Il risultato ha stupito gli stessi scienziati che lo hanno ottenuto, i quali non hanno potuto fare a meno di chiedersi perché questo accade in una così alta percentuale di casi. In pochi, pochissimi casi si osservava infatti una certa somiglianza nelle sequenze del Dna dei geni in questione. In altri casi non si riusciva a osservare proprio niente; non bisogna dimenticare che non sono i geni che compiono direttamente certe funzioni ma i loro prodotti, che non sono sempre facilmente predicibili dalla sequenza dei geni stessi. In molti casi hanno scoperto che non era tanto il gene singolo che contava, ma il circuito genetico al quale quello apparteneva, in collaborazione con altri geni magari piuttosto diversi.
Hanno così scoperto che la chiave migliore per la predizione del successo di un esperimento non era la maggiore somiglianza fra le sequenze di base dei geni, ma il «modulo genetico» a cui appartengono. Un modulo genetico, o circuito genetico, è un gruppo di geni che lavorano insieme per svolgere qualche specifica funzione, per esempio sintetizzare il colesterolo necessario alla creazione della membrana cellulare nelle nostre cellule come in quelle del lievito. L’evoluzione sembra, cioè, tendere a conservare maggiormente vie di segnalazione e processi metabolici, anche complessi, piuttosto che i dettagli dei singoli geni, che possono andare anche incontro a piccole modificazioni senza intaccare la funzionalità del modulo stesso.
Per fare un esempio, supponiamo che una specifica proteina funga da «chiave» che si deve inserire con precisione in una «serratura» formata da un certo numero di altre proteine: tutto continua a funzionare anche se, pur cambiando la composizione delle singole proteine implicate, la nuova chiave entra con precisione nella nuova serratura. Col «senno di poi» è tutto logico e ragionevole, ma si tratta appunto del senno di poi: senza l’esperimento nessuno avrebbe potuto anticipare risultati tanto sorprendenti. Tutto ciò ha almeno due ordini di possibili conseguenze, rispettivamente per la pratica clinica e per la comprensione profonda dei meccanismi biologici.

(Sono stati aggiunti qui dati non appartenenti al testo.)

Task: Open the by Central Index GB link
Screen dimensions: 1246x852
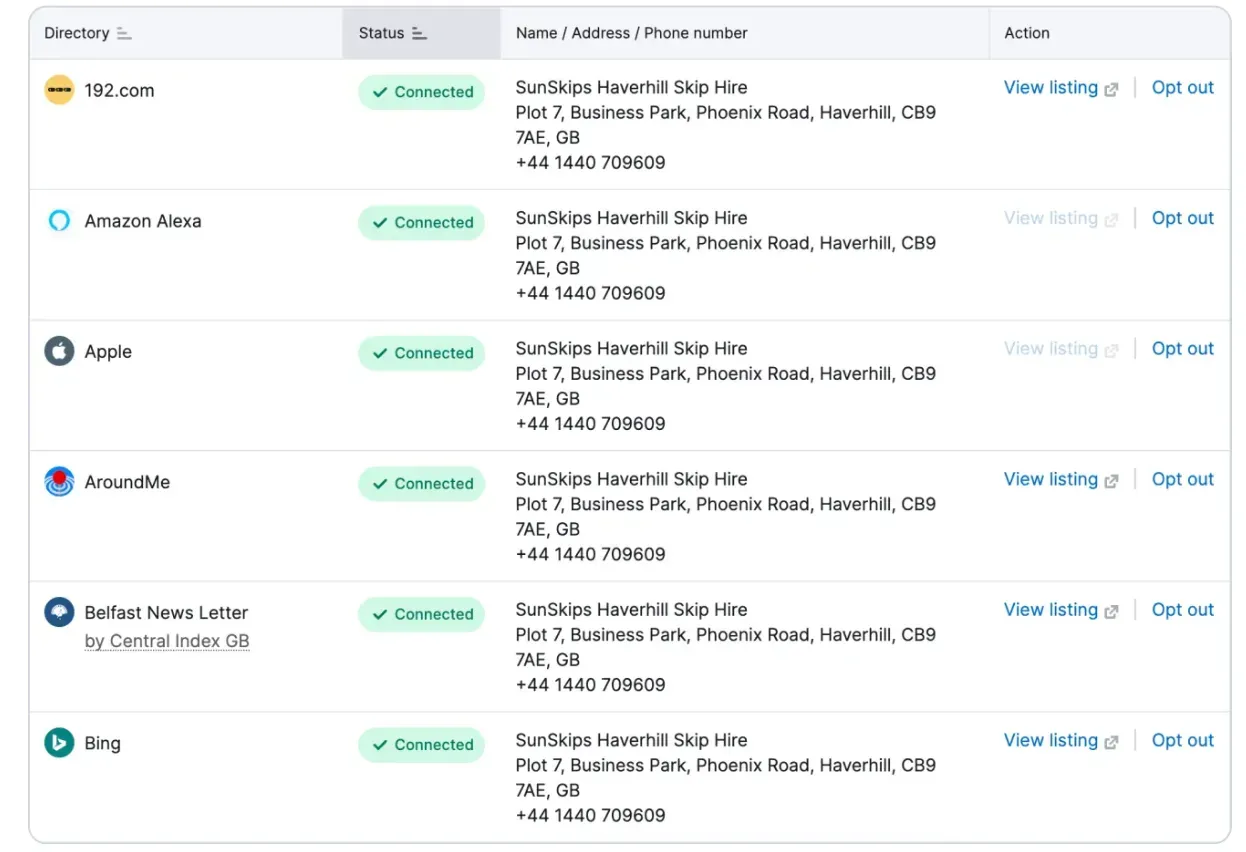Action: point(167,640)
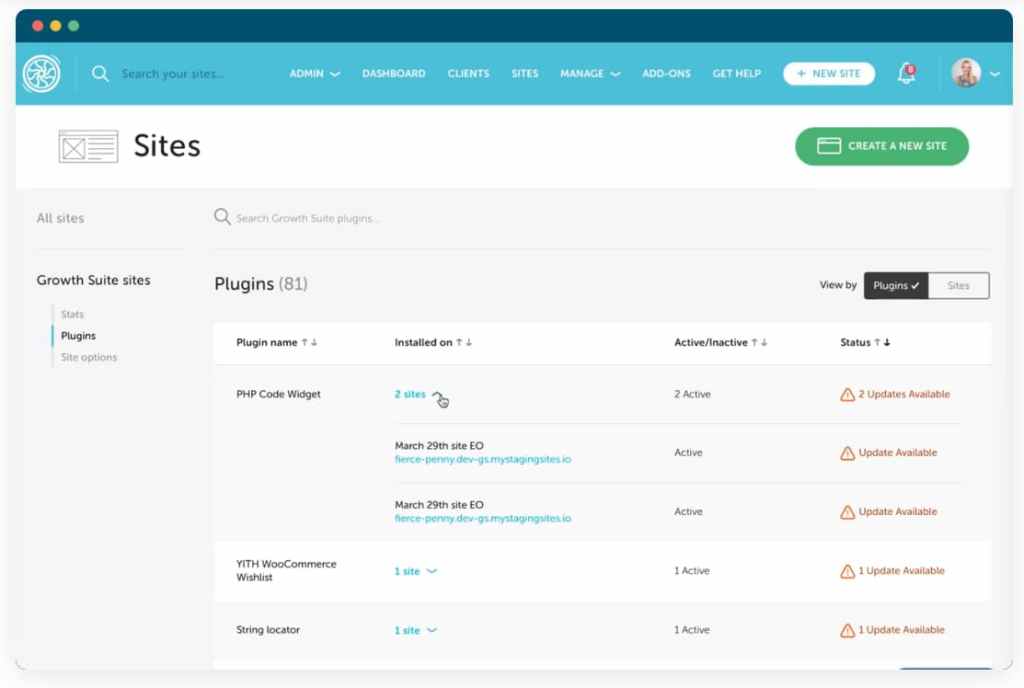This screenshot has width=1024, height=688.
Task: Open the profile avatar picture
Action: 966,72
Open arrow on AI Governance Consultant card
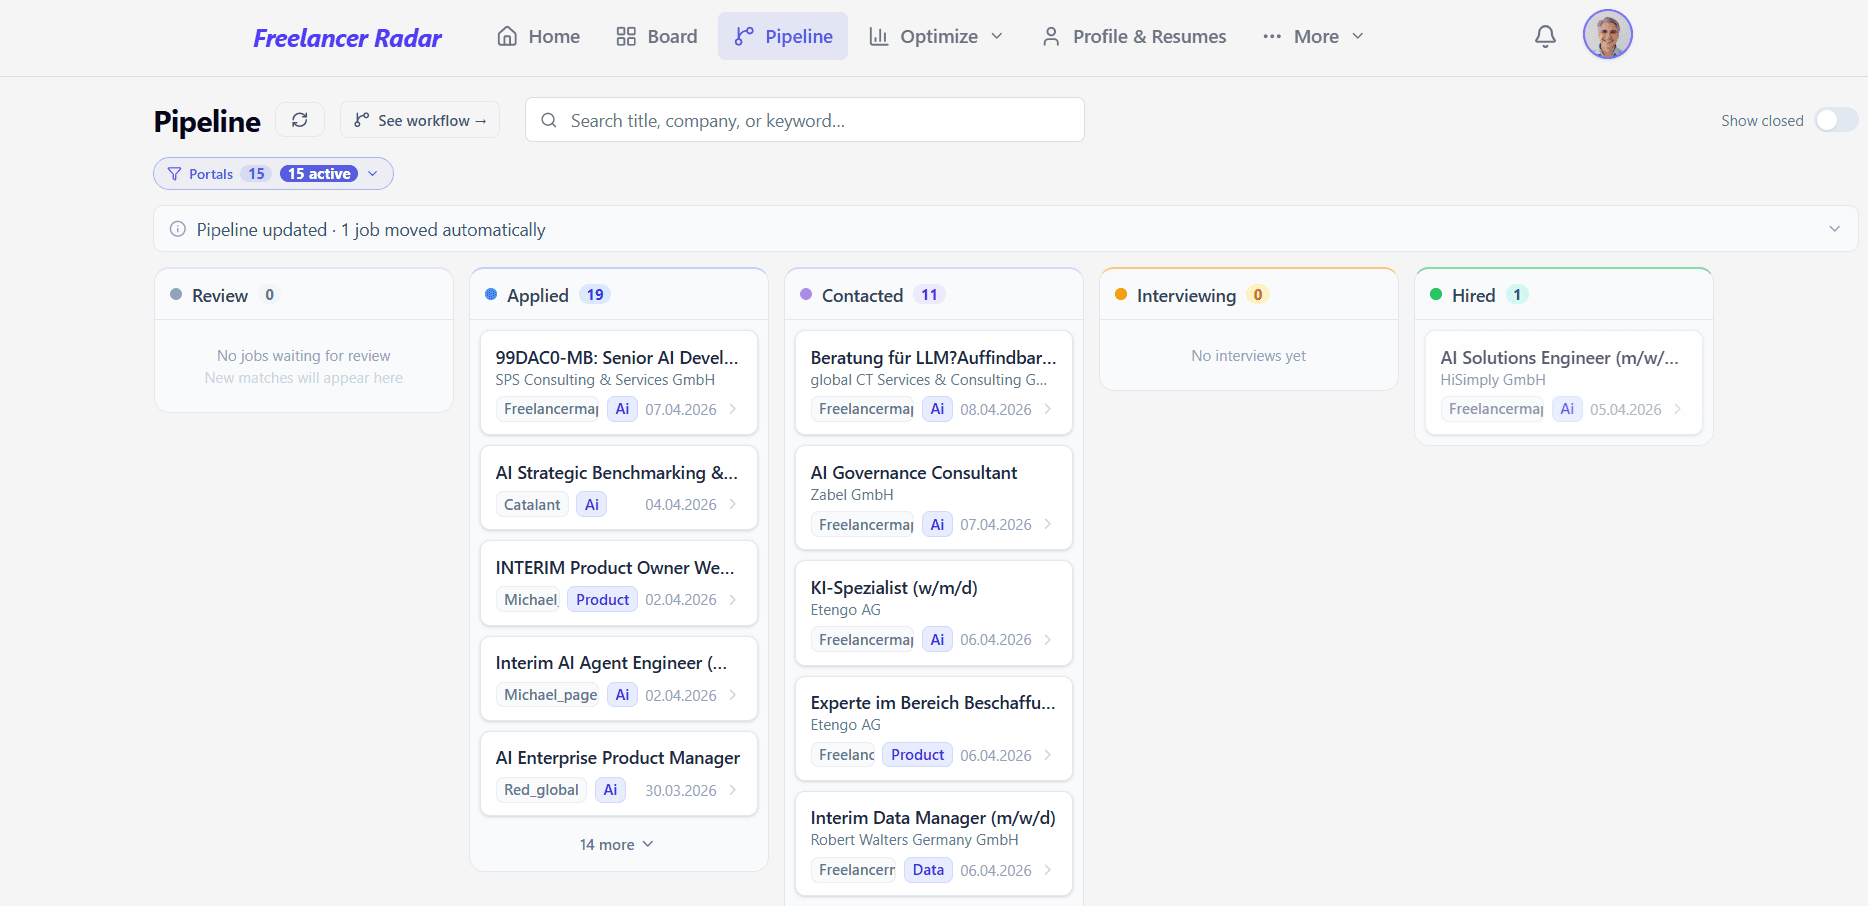Viewport: 1868px width, 906px height. coord(1047,524)
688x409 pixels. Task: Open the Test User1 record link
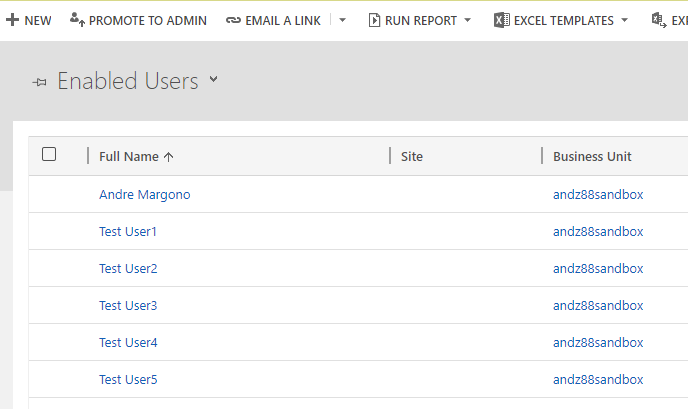click(128, 232)

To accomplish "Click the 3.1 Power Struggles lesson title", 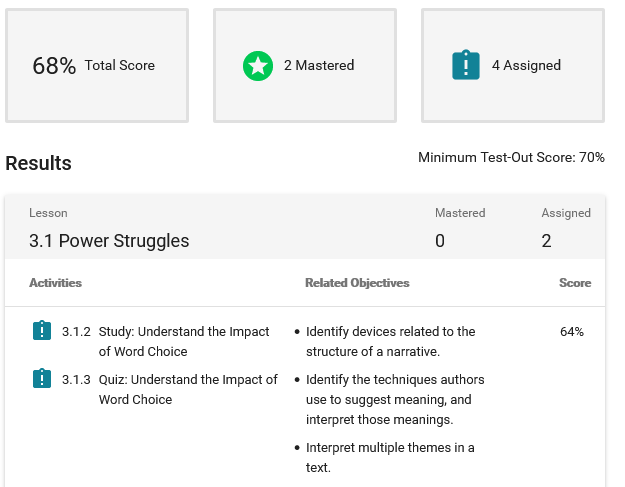I will click(109, 241).

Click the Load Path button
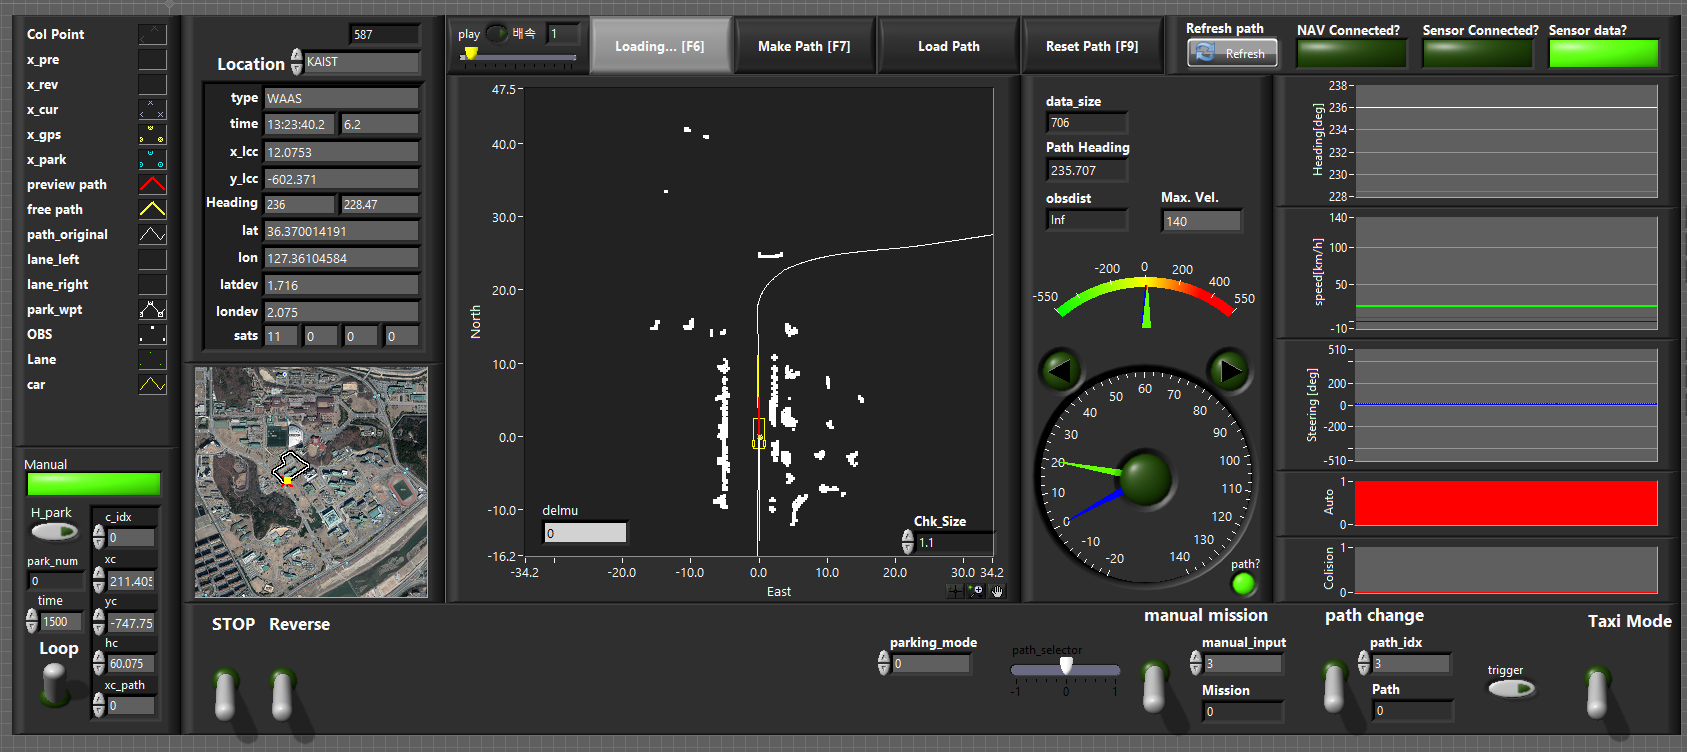click(948, 46)
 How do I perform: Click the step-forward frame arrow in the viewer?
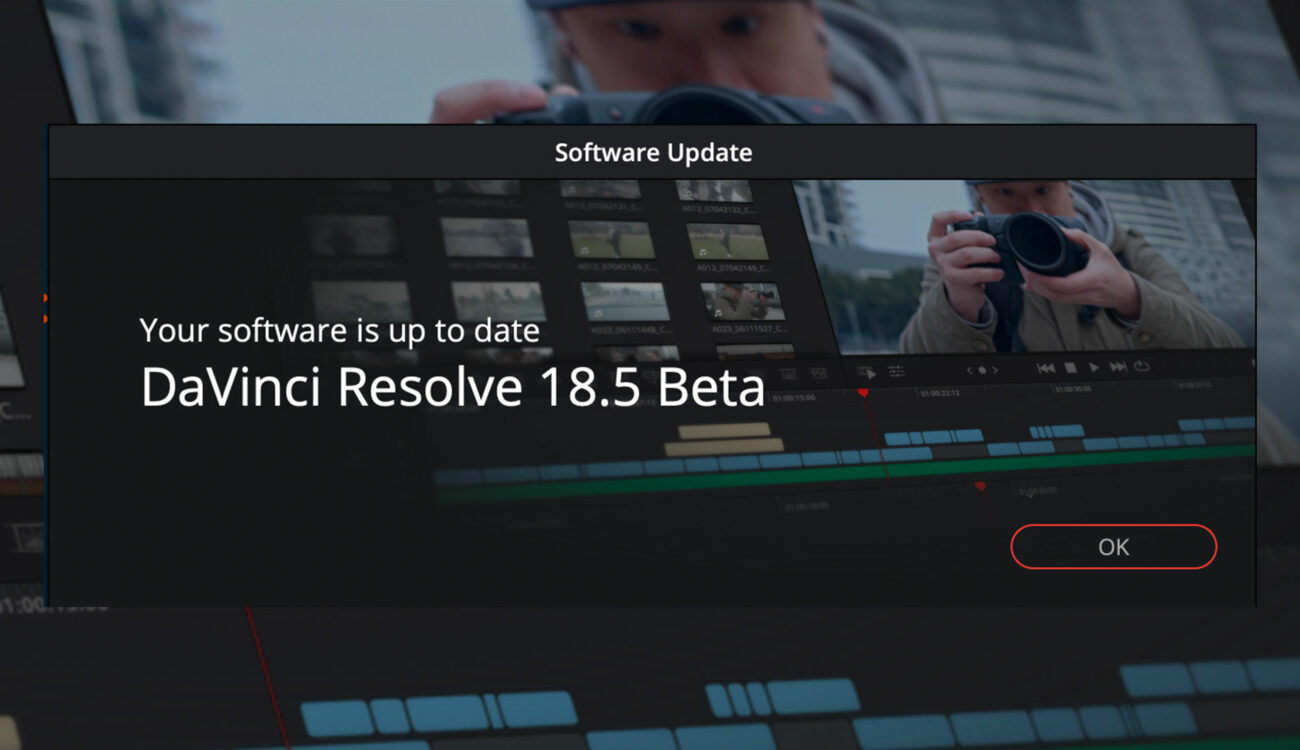(996, 371)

Per la pratica medica del futuro si possono immaginare gli scenari più avveniristici, per esempio inserire in cellule di lievito gruppi di geni umani, per studiarne in vitro il comportamento, gli eventuali difetti e come possano essere superati con trattamenti o farmaci nuovi e specifici. Fino allo studio di complessi circuiti genetici umani, analizzati indipendentemente dall’effetto di tutti gli altri.
Per gli aspetti teorici c’è ben poco da aggiungere. Anche se ci sono in giro ancora molte persone che «non credono» alla teoria dell’evoluzione — e se ne vantano — è molto difficile spiegare tutto questo senza pensare a una comune discendenza di tutti i viventi e a un meccanismo di progressivi cambiamenti ascrivibili alla continua comparsa di mutazioni seguite da un processo di selezione. Ma chi non vuole persuadersi, non lo farà nemmeno adesso, perché l’uomo è molto affezionato alle sue idee, specialmente a quelle sbagliate. Perché l’evoluzione stessa lo spinge a comportarsi così.